AAAI Conference 2023 Conference Paper

ODE-RSSM: Learning Stochastic Recurrent State Space Model from Irregularly Sampled Data

  • Zhaolin Yuan
  • Xiaojuan Ban
  • Zixuan Zhang
  • Xiaorui Li
  • Hong-Ning Dai

For the complicated input-output systems with nonlinearity and stochasticity, Deep State Space Models (SSMs) are effective for identifying systems in the latent state space, which are of great significance for representation, forecasting, and planning in online scenarios. However, most SSMs are designed for discrete-time sequences and inapplicable when the observations are irregular in time. To solve the problem, we propose a novel continuous-time SSM named Ordinary Differential Equation Recurrent State Space Model (ODE-RSSM). ODE-RSSM incorporates an ordinary differential equation (ODE) network (ODE-Net) to model the continuous-time evolution of latent states between adjacent time points. Inspired from the equivalent linear transformation on integration limits, we propose an efficient reparameterization method for solving batched ODEs with non-uniform time spans in parallel for efficiently training the ODE-RSSM with irregularly sampled sequences.
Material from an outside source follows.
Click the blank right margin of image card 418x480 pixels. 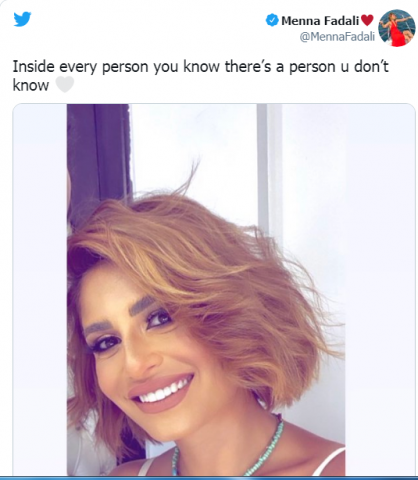click(380, 290)
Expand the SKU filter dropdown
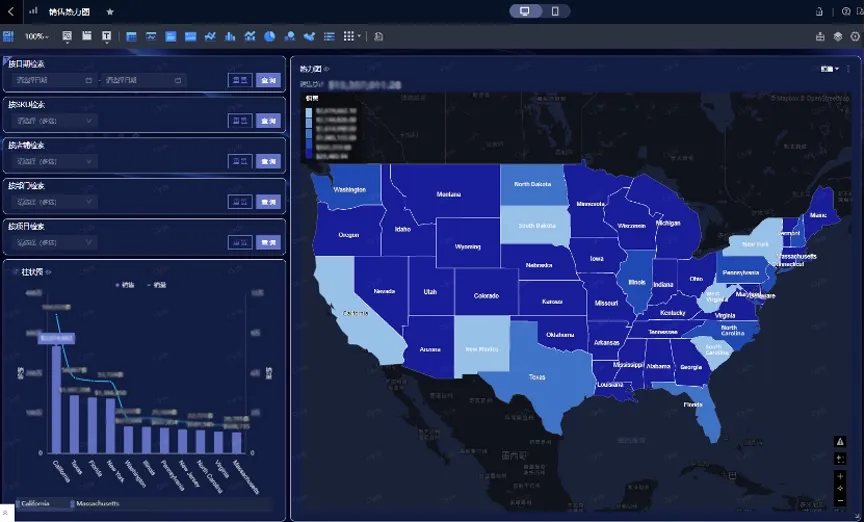Screen dimensions: 866x522 pos(54,120)
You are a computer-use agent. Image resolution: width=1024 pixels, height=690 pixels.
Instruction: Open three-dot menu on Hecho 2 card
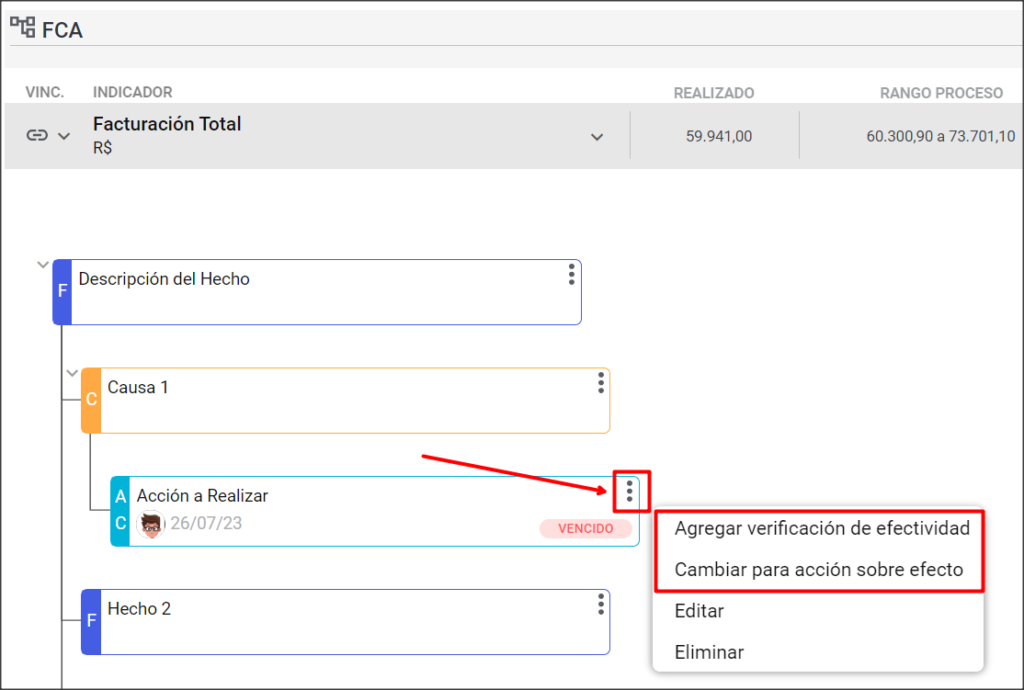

We also conduct extensive experiments to evaluate the proposed ODE-RSSM and the baselines on three input-output datasets, one of which is a rollout of a private industrial dataset with strong long-term delay and stochasticity. The results demonstrate that the ODE-RSSM achieves better performance than other baselines in open loop prediction even if the time spans of predicted points are uneven and the distribution of length is changeable. Code is availiable at https://github.com/yuanzhaolin/ODE-RSSM.
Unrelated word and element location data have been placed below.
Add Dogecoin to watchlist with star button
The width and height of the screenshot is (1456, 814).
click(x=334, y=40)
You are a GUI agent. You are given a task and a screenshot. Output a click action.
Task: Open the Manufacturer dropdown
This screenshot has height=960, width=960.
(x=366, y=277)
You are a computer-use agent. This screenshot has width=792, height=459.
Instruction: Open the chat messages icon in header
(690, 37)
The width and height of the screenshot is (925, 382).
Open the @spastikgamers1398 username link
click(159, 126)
TIST Journal 2019 Journal Article

Lightweight Convolution Neural Networks for Mobile Edge Computing in Transportation Cyber Physical Systems

  • Junhao Zhou
  • Hong-Ning Dai
  • Hao Wang

Cloud computing extends Transportation Cyber-Physical Systems (T-CPS) with provision of enhanced computing and storage capability via offloading computing tasks to remote cloud servers. However, cloud computing cannot fulfill the requirements such as low latency and context awareness in T-CPS. The appearance of Mobile Edge Computing (MEC) can overcome the limitations of cloud computing via offloading the computing tasks at edge servers in approximation to users, consequently reducing the latency and improving the context awareness. Although MEC has the potential in improving T-CPS, it is incapable of processing computational-intensive tasks such as deep learning algorithms due to the intrinsic storage and computing-capability constraints. Therefore, we design and develop a lightweight deep learning model to support MEC applications in T-CPS. In particular, we put forth a stacked convolutional neural network (CNN) consisting of factorization convolutional layers alternating with compression layers (namely, lightweight CNN-FC). Extensive experimental results show that our proposed lightweight CNN-FC can greatly decrease the number of unnecessary parameters, thereby reducing the model size while maintaining the high accuracy in contrast to conventional CNN models. In addition, we also evaluate the performance of our proposed model via conducting experiments at a realistic MEC platform. Specifically, experimental results at this MEC platform show that our model can maintain the high accuracy while preserving the portable model size.